Requirement = Render the entries from the start through the line containing "Action: (447, 182)" as a JSON list of strings, one string per line and with blank lines left out.

(Entries from a data source)

^^^^^^^^^^^^^^^^

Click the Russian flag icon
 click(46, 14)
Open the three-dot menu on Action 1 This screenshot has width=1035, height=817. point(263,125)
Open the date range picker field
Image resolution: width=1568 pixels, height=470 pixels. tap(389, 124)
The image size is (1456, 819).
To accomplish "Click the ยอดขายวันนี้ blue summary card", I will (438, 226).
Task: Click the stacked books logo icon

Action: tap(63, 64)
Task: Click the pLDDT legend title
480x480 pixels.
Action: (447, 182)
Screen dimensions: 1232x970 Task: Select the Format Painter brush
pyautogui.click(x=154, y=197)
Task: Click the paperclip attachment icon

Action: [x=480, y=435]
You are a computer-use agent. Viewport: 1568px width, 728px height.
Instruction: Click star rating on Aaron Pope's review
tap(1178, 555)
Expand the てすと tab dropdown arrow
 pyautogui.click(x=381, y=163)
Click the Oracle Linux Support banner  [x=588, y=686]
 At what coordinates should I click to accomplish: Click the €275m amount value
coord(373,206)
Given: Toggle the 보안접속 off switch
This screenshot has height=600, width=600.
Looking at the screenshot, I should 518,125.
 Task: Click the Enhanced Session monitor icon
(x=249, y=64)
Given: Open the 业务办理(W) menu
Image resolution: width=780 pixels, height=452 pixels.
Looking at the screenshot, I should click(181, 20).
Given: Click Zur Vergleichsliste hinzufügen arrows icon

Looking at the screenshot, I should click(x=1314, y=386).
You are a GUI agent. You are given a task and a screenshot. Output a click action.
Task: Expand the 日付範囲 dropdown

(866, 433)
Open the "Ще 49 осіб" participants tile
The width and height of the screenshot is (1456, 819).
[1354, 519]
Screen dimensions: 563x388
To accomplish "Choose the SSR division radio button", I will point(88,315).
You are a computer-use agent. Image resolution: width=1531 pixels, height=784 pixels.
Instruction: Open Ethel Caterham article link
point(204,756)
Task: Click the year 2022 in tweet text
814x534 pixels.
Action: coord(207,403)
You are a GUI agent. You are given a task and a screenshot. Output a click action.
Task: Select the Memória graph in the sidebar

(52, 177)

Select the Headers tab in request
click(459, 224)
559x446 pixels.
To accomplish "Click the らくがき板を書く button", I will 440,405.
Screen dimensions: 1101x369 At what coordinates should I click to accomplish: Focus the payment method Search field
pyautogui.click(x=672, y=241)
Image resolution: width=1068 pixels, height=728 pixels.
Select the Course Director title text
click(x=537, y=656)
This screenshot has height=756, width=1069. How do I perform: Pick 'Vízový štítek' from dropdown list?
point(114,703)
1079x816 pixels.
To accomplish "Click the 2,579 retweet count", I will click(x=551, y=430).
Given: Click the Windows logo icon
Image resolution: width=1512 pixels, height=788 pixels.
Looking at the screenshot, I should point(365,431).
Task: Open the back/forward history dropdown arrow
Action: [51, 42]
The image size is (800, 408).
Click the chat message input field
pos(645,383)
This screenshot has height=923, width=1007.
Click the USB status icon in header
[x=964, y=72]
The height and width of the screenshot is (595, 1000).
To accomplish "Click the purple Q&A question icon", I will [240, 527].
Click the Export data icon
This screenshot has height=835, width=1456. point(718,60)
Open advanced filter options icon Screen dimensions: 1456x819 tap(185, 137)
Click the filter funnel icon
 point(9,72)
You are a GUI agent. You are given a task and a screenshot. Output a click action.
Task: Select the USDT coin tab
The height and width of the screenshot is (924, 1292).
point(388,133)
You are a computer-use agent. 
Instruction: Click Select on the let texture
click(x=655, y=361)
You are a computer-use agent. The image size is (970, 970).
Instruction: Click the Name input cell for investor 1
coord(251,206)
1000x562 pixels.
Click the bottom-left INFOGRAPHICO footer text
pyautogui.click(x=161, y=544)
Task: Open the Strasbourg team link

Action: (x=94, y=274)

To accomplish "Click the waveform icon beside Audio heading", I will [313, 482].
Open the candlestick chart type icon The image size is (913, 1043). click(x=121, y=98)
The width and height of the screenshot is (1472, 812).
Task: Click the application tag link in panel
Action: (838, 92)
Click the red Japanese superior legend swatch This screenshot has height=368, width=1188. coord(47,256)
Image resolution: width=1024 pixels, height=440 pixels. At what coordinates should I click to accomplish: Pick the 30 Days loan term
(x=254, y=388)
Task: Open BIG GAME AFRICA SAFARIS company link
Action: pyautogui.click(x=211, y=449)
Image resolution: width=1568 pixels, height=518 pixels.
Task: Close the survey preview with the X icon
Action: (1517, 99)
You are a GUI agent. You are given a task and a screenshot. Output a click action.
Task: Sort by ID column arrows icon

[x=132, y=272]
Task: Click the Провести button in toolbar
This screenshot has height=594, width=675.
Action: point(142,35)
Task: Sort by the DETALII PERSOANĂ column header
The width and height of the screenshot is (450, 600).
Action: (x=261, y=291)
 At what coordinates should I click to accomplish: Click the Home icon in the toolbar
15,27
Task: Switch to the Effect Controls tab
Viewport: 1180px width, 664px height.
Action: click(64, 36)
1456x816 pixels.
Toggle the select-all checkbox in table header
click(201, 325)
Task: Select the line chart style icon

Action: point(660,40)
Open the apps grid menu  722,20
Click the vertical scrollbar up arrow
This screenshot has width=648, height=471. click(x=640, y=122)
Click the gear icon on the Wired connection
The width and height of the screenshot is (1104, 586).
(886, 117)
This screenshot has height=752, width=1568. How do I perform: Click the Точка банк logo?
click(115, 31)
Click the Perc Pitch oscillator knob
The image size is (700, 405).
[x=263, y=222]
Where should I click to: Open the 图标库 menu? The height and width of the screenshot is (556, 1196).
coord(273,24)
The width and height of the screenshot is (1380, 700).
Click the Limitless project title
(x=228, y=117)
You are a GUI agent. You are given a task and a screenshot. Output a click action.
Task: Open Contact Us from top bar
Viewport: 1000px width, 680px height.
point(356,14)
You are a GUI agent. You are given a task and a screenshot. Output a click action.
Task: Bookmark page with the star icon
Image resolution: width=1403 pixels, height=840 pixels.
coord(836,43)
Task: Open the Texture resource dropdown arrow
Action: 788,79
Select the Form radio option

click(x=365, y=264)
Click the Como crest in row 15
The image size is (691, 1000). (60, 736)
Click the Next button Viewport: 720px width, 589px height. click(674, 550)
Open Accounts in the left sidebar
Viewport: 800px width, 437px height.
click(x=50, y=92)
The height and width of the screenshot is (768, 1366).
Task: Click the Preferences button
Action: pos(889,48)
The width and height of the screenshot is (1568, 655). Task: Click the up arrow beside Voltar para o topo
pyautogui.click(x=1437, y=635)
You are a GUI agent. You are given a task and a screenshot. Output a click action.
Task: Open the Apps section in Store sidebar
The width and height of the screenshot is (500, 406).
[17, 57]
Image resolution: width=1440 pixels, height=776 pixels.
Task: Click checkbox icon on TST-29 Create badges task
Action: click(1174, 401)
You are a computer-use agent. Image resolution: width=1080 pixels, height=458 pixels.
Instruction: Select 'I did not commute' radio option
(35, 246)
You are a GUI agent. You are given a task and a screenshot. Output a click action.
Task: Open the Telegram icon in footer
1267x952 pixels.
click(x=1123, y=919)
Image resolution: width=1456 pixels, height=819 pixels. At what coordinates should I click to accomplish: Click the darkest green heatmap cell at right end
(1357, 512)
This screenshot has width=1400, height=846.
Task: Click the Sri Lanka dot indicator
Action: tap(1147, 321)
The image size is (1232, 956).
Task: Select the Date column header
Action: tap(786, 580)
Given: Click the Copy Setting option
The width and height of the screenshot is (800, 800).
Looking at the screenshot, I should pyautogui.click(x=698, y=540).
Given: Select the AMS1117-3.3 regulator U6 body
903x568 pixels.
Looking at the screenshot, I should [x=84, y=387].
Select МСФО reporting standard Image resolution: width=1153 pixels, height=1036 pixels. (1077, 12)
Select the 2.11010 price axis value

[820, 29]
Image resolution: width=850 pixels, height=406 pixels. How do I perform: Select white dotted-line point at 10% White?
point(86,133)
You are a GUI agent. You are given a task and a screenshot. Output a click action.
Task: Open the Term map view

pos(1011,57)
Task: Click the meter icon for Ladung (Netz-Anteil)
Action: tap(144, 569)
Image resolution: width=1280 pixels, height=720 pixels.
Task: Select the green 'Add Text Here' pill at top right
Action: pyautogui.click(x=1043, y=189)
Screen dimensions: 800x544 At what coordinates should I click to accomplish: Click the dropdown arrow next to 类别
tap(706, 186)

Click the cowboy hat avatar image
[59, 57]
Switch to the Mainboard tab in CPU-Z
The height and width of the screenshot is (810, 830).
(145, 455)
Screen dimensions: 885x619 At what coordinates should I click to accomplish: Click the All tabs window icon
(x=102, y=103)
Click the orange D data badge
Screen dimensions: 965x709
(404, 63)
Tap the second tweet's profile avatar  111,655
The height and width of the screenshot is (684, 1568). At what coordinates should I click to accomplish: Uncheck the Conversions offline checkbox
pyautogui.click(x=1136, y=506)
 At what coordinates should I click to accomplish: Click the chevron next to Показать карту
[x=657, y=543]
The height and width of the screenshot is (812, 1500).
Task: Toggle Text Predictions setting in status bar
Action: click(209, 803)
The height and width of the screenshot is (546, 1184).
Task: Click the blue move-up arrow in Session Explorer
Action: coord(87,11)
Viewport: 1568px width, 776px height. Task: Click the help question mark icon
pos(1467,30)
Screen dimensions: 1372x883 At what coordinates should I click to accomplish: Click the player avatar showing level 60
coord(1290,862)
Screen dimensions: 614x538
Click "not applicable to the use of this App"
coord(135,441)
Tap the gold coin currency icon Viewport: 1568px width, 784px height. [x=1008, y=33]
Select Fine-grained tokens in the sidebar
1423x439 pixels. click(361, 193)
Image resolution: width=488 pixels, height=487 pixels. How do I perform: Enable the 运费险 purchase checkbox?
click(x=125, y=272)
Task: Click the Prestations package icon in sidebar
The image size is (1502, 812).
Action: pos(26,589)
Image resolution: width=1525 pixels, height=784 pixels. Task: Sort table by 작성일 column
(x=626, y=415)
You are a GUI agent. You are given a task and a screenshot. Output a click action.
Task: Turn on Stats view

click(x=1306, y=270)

^^^^^^^^^^^^^^^^

Complete response =
[
  "Click the Russian flag icon",
  " click(46, 14)",
  "Open the three-dot menu on Action 1 This screenshot has width=1035, height=817. point(263,125)",
  "Open the date range picker field",
  "Image resolution: width=1568 pixels, height=470 pixels. tap(389, 124)",
  "The image size is (1456, 819).",
  "To accomplish \"Click the ยอดขายวันนี้ blue summary card\", I will (438, 226).",
  "Task: Click the stacked books logo icon",
  "Action: tap(63, 64)",
  "Task: Click the pLDDT legend title",
  "480x480 pixels.",
  "Action: (447, 182)"
]